Nicola Sirkis d'Indochines sur le plateau du Grand Journal de Canal + en 2013[Capture d'écran Youtube]

Indochine, l’un des plus grands groupes de rock français, aura tout connu : la gloire, la notoriété, mais aussi le doute et les critiques. Trente ans après ses premiers accords, En 2009, sortait La République des Météors, le 11e album de la formation menée par Nicola Sirkis.

 

Archive – article publié le 9 mars 2009

 

«La République des Météors» est-il le plus «curieux» de vos albums?

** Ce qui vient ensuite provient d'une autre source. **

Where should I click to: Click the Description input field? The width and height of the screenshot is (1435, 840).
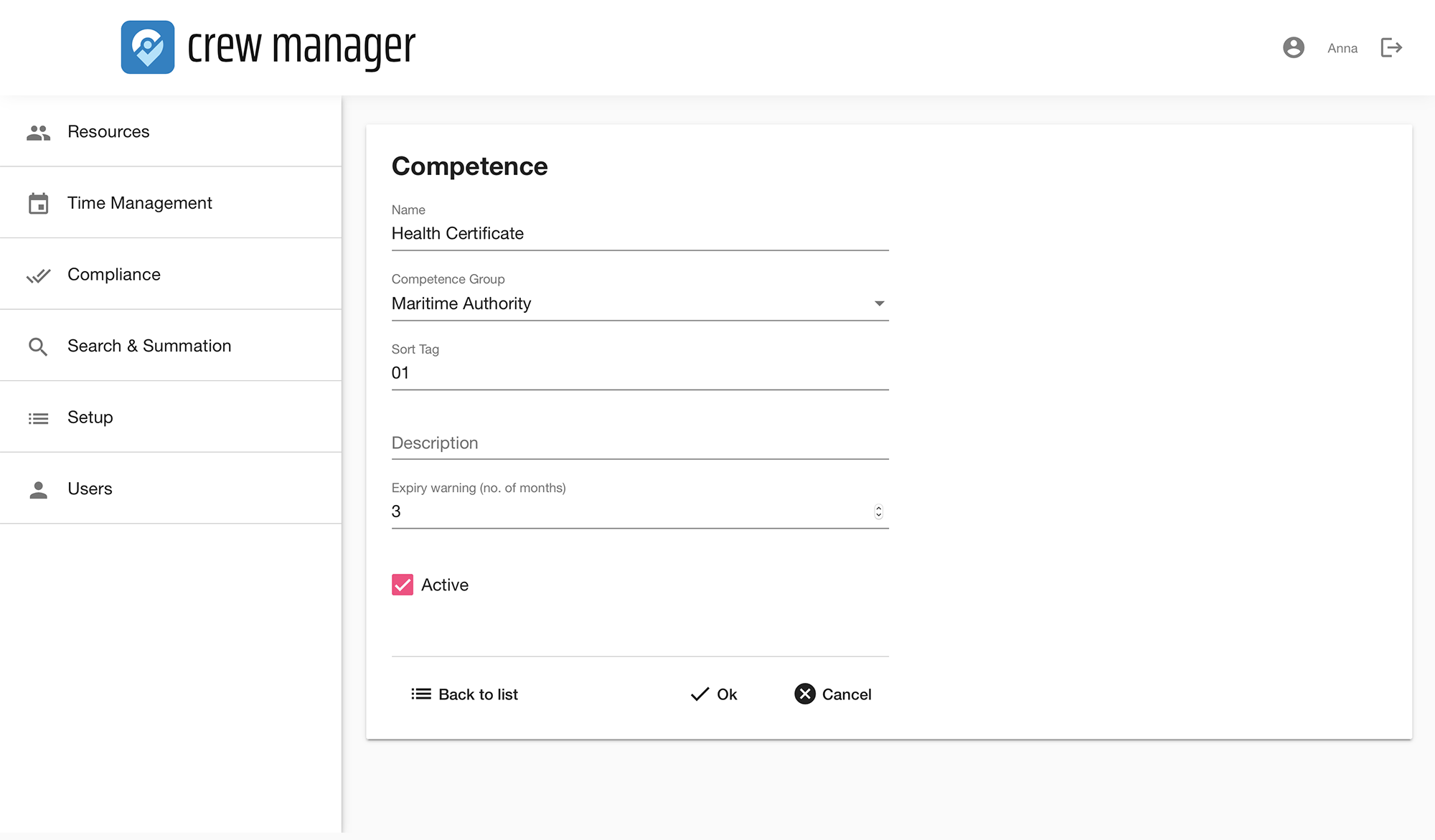(639, 443)
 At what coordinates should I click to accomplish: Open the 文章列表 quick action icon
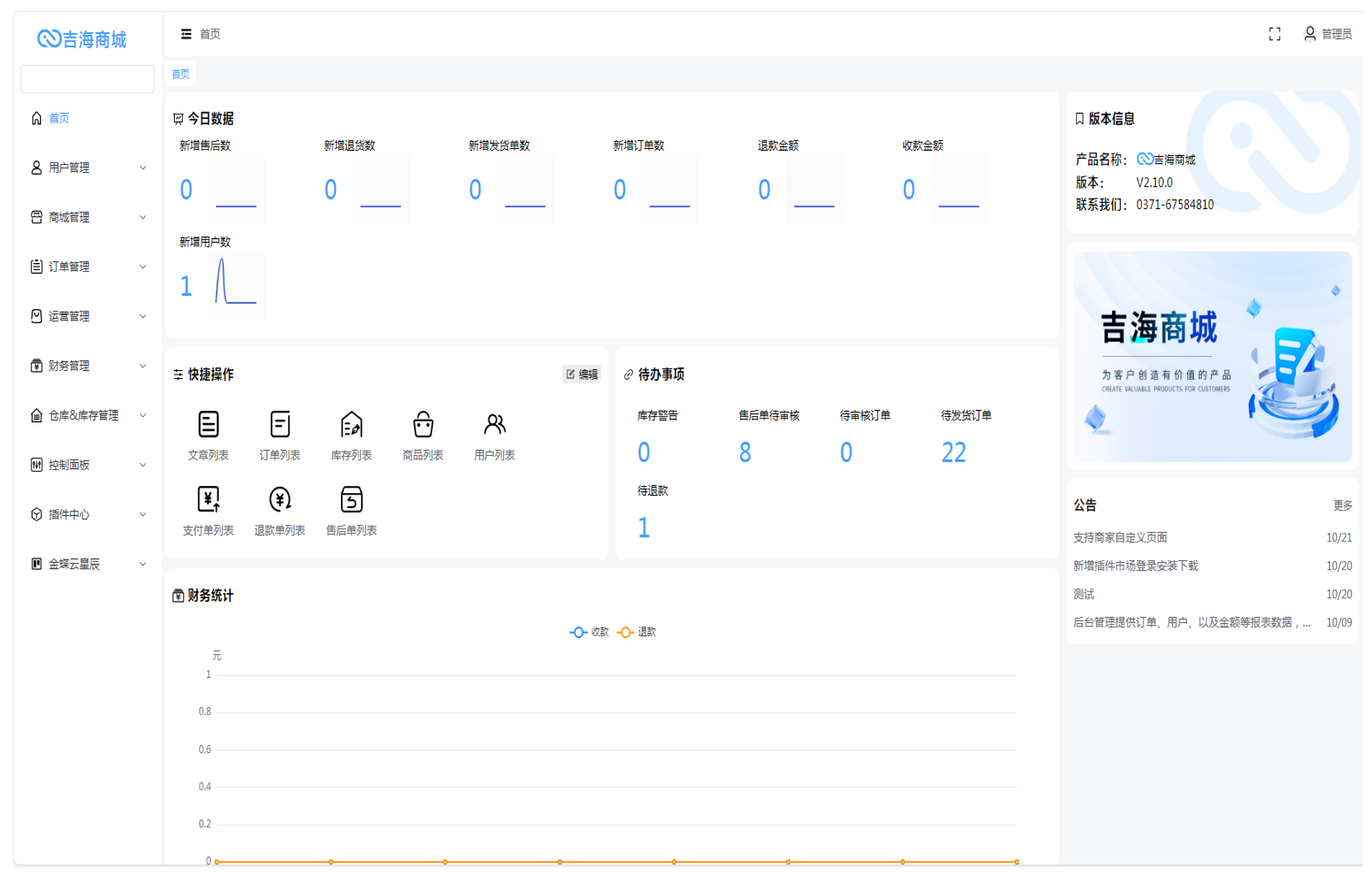(x=208, y=425)
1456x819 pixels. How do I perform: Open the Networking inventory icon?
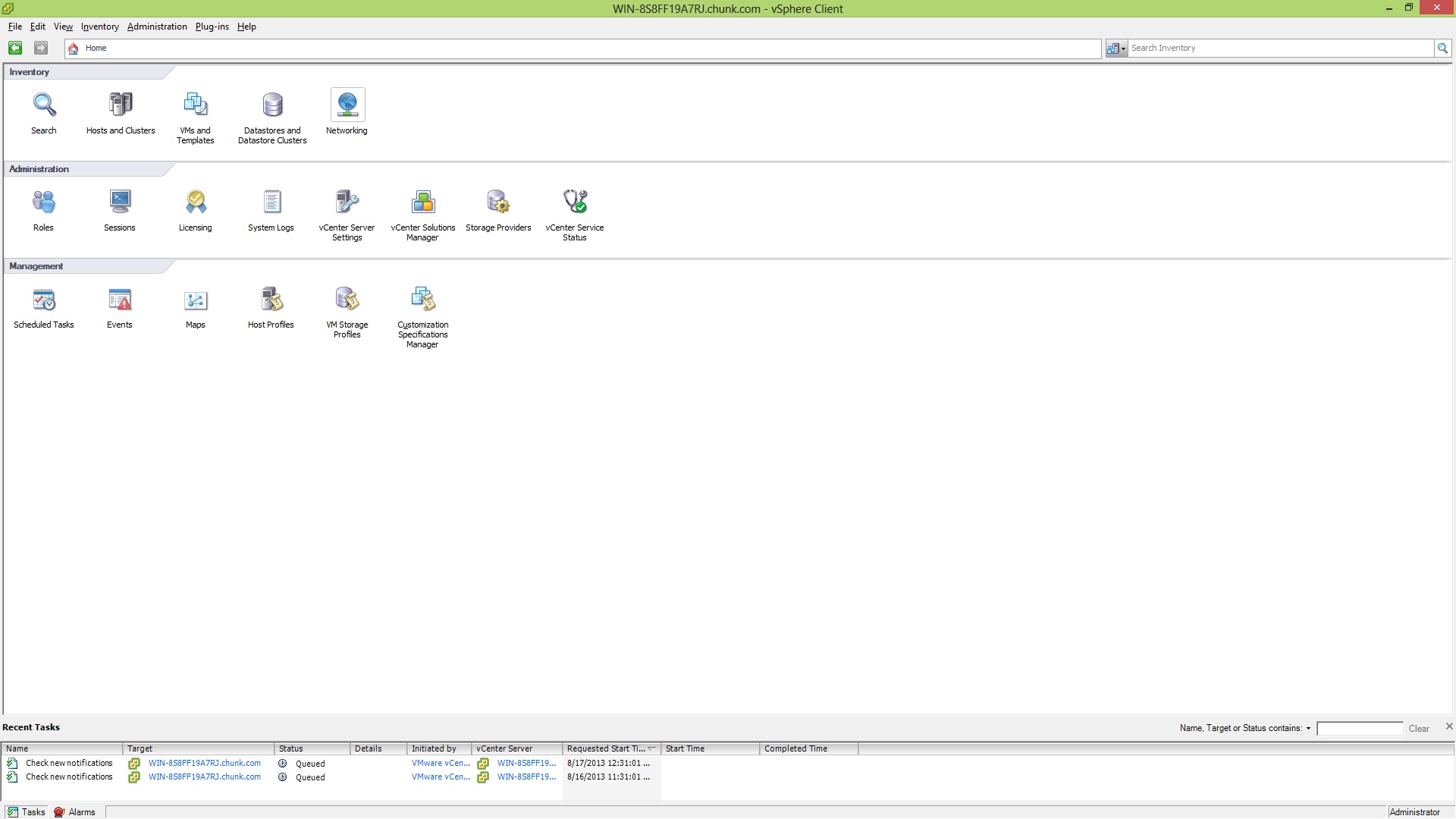tap(347, 105)
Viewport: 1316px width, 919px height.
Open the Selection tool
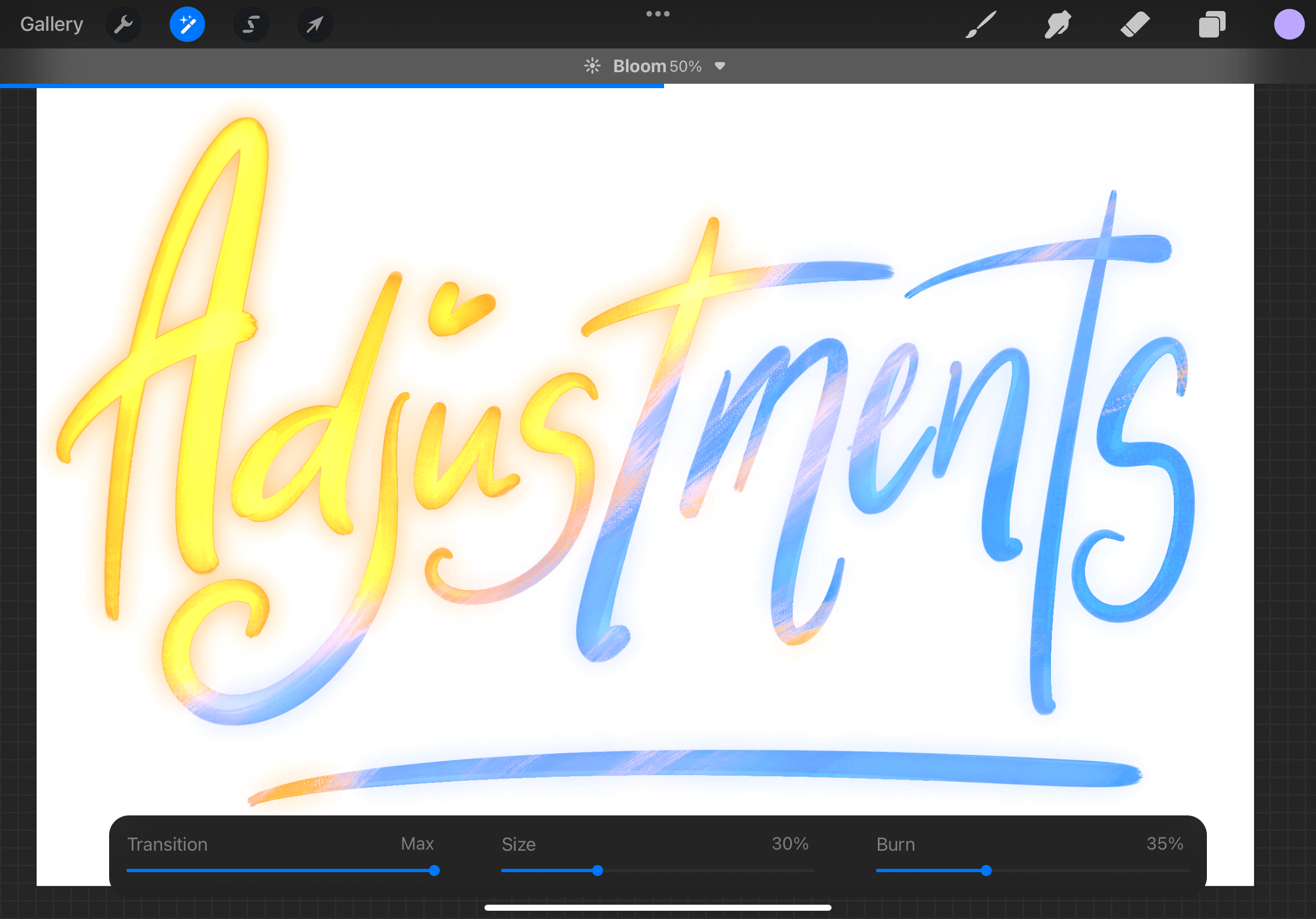coord(251,25)
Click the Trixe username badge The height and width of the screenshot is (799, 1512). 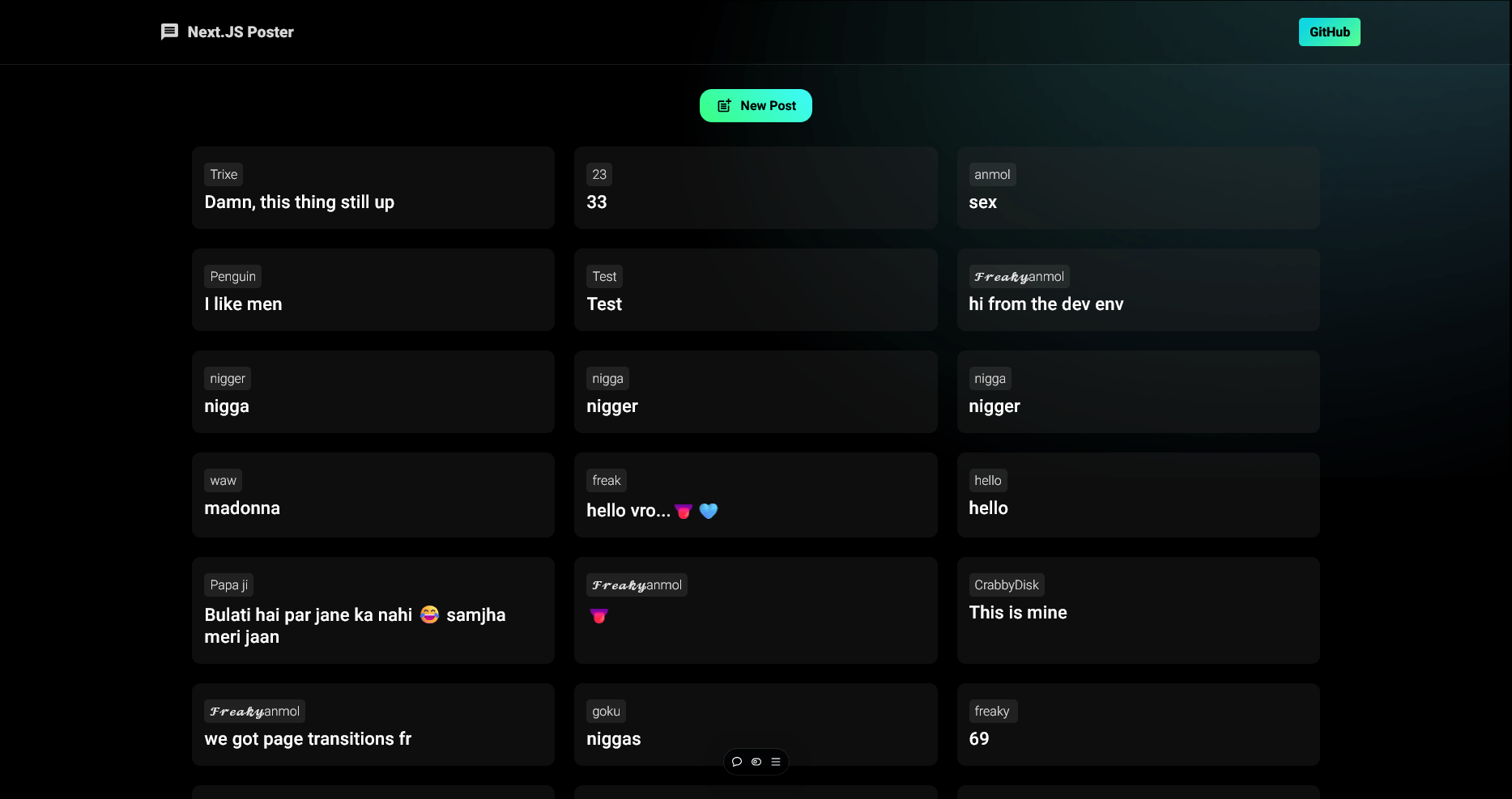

Nicola Sirkis: Curieux, je ne pense pas. Invraisemblable peut-être, car c’est devenu un de nos concept albums les plus réussis par accident. Rien n’était prévu. On a tenté toutes les expériences possibles. La République des Météors  regroupe toutes nos influences. On m’a demandé, une fois qu’il a été terminé, «Comment pourriez-vous résumer cet album ? ». J’ai répondu : « J’ai l’impression qu’il va être comme un météore, il va arriver et éclater de tous les côtés ». Le seul cahier des charges que j’avais, c’est que je voulais que ce soit un album qui nous bouleverse, que ses mélodies me donnent la chair de poule comme je peux l’avoir en écoutant « You Are My Sister », d’Antony and The Johnsons, « Horses », de Patti Smith, ou « Five Years », de David Bowie...

 

Vidéo : « L’aventurier »

 

 

Quels thèmes abordez-vous ?

N. S. : La thématique centrale est l’absence. L’idée m’est venue en allant voir l’exposition de Sophie Calle à la Biennale de Venise. J’avais été très touché par sa démarche artistique. Elle a réussi à magnifier quelque chose de totalement privé autour d’une lettre de rupture.

 

Que représente le visuel de la pochette ?

N. S. : C’est notre République personnelle. C’est bien sûr une référence notoire au Sergent Pepper des Beatles. Il y a dessus toutes les personnalités, anonymes ou connues, qui ont fait à la fois du bien et du ma là notre société, à notre génération. Je trouvais que c’était intéressant de regrouper tout ça. Finalement, c’est une façon de dire qu’on est tous des météores...

 

Vidéo : « 3ème Sexe »

 

 

Avez-vous hâte de retrouver la scène ?

N. S. : Oui, on est impatients de jouer. C’est une tournée qui sera historique pour le groupe. On va essayer des choses que l’on n’a jamais faites à tous points de vue.

 

Après vingt-huit ans de carrière, ressent-on toujours le même plaisir à jouer un tube comme L’aventurier ?

N. S. : Oui, sinon je ne serais pas ici. Comme « Trois nuits par semaine », « Canary Bay », « Troisième sexe », c’est incroyable de voir l’effet qu’il provoque... C’est un peu notre Satisfaction des Stones, on a cette chance-là.